Airstrikes and missiles struck dwellings and public buildings on Tuesday including Al-Amal hospital in Khan Younis killing five, among them a five-day-old baby, reports indicate.
“No child in the world should be killed, let alone one sheltering under the emblem of a humanitarian organisation; this has to end,” said Gemma Connell, a team leader from UN aid coordination office OCHA, in a video posted on X soon after the attacks.
According to Ms. Connell, the hospital was “clearly marked” with the logo of the Palestinian Red Crescent.
No shelter
An estimated 14,000 people were sheltering at the health facility when it was shelled twice, attacks that were also swiftly condemned by UN health agency chief Tedros Adhanom Ghebreyesus.
“I deplore today’s strikes on the Al-Amal hospital…which severely damaged the Palestine Red Crescent Society training centre located within the hospital complex,” Tedros wrote on X.
Adding his voice once again to repeated international calls for an immediate ceasefire, Tedros described the hospital bombardment as “unconscionable”. “Gaza’s health system is already on its knees, with health and aid workers continuously stymied in their efforts to save lives due to the hostilities.”
Many of those sheltering at Al-Amal when it was shelled had now left, the WHO Director-General said, while those remaining were “extremely fearful for their safety and planning to leave a place they had turned to for refuge and protection”.
Under international humanitarian law the hospital “should be a protected space…and today it was hit twice”, said Dr. Ayadil Saparbekov, WHO Team Lead for Health Emergencies, speaking from the facility in a video posted on X, during a UN assessment mission to the hospital that indicated extensive damage.
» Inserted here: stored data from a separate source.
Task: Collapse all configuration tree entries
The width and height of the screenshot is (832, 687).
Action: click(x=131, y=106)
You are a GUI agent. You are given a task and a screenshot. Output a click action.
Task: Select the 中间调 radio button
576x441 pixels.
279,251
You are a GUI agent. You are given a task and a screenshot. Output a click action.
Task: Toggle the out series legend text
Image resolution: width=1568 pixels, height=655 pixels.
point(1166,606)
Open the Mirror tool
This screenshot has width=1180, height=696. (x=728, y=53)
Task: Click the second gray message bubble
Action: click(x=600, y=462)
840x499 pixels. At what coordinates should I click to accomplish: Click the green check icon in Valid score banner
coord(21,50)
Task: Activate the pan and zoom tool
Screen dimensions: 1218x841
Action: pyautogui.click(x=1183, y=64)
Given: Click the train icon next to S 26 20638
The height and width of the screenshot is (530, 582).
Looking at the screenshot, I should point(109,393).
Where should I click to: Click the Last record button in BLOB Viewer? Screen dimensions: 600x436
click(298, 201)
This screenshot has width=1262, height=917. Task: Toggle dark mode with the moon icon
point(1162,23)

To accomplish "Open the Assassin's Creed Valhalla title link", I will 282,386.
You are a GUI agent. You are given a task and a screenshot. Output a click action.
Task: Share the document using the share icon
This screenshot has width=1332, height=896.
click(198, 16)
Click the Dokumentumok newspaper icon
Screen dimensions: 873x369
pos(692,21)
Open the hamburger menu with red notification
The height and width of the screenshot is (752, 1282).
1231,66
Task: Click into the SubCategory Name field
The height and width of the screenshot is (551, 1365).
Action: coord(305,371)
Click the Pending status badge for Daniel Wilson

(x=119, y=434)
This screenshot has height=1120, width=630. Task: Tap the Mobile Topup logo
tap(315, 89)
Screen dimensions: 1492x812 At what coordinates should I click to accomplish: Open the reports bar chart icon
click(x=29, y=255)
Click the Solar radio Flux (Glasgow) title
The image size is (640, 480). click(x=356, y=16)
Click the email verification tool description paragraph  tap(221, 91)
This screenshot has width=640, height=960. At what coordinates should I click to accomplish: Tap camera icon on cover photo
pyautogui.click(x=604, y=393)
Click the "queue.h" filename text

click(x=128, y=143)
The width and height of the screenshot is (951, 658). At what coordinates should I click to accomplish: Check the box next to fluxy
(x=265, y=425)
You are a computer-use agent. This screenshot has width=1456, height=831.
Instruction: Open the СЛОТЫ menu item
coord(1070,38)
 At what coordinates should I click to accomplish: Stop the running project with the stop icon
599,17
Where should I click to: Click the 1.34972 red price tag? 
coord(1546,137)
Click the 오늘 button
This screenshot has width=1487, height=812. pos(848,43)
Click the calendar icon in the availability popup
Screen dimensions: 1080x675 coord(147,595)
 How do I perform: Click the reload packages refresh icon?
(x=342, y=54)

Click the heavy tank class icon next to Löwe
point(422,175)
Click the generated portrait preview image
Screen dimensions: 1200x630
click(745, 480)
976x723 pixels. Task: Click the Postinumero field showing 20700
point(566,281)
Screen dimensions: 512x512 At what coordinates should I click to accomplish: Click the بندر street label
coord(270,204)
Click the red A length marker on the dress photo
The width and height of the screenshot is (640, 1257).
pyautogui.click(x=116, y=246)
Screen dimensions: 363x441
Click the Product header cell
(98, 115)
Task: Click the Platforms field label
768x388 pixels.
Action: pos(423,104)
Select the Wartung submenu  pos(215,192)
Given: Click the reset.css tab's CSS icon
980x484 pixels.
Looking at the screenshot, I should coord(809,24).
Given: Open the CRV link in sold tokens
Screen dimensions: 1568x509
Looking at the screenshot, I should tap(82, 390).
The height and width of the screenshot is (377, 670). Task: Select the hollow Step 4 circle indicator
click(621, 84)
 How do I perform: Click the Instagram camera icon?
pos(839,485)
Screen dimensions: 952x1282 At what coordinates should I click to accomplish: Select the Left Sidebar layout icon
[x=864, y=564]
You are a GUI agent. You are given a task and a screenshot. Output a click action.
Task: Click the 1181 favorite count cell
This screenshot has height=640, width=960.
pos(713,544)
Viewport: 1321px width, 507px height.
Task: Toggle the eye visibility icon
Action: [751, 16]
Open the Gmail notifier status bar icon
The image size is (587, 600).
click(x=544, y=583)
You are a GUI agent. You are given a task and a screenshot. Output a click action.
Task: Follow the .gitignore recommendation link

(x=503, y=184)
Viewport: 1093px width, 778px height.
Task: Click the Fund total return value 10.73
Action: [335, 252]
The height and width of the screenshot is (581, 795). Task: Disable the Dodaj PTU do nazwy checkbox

“The war should stop, the healthcare workers and health facilities should be protected.”
Nowhere is safe
The latest humanitarian update from UN aid coordination office OCHA published overnight into Wednesday described “heavy Israeli bombardment from air, land and sea…across most of the Gaza Strip” on Tuesday, along with continued rocket fire into Israel by Palestinian armed forces.
Clashes on the ground were also reported in the southern town of Khan Younis, along with “heavy strikes” in Gaza city to the north.
OCHA also highlighted reports of multiple fatalities in areas where Palestinians had relocated to, “following orders from Israeli forces to move from northern Gaza”.
Rising death toll
Citing Gaza’s health authority, the UN humanitarian update said that 207 Palestinians had been killed from 1 to 2 January, and another 338 people injured.
Between 7 October and 2 January, the war has claimed at least 22,185 Palestinian fatalities in Gaza – about 70 per cent of them are believed to be women and children. Up to 7,000 people are missing, with many presumed to be buried under the rubble.
According to the Israeli military, since the start of the ground operation in Gaza, 171 soldiers have been killed, and 983 soldiers injured.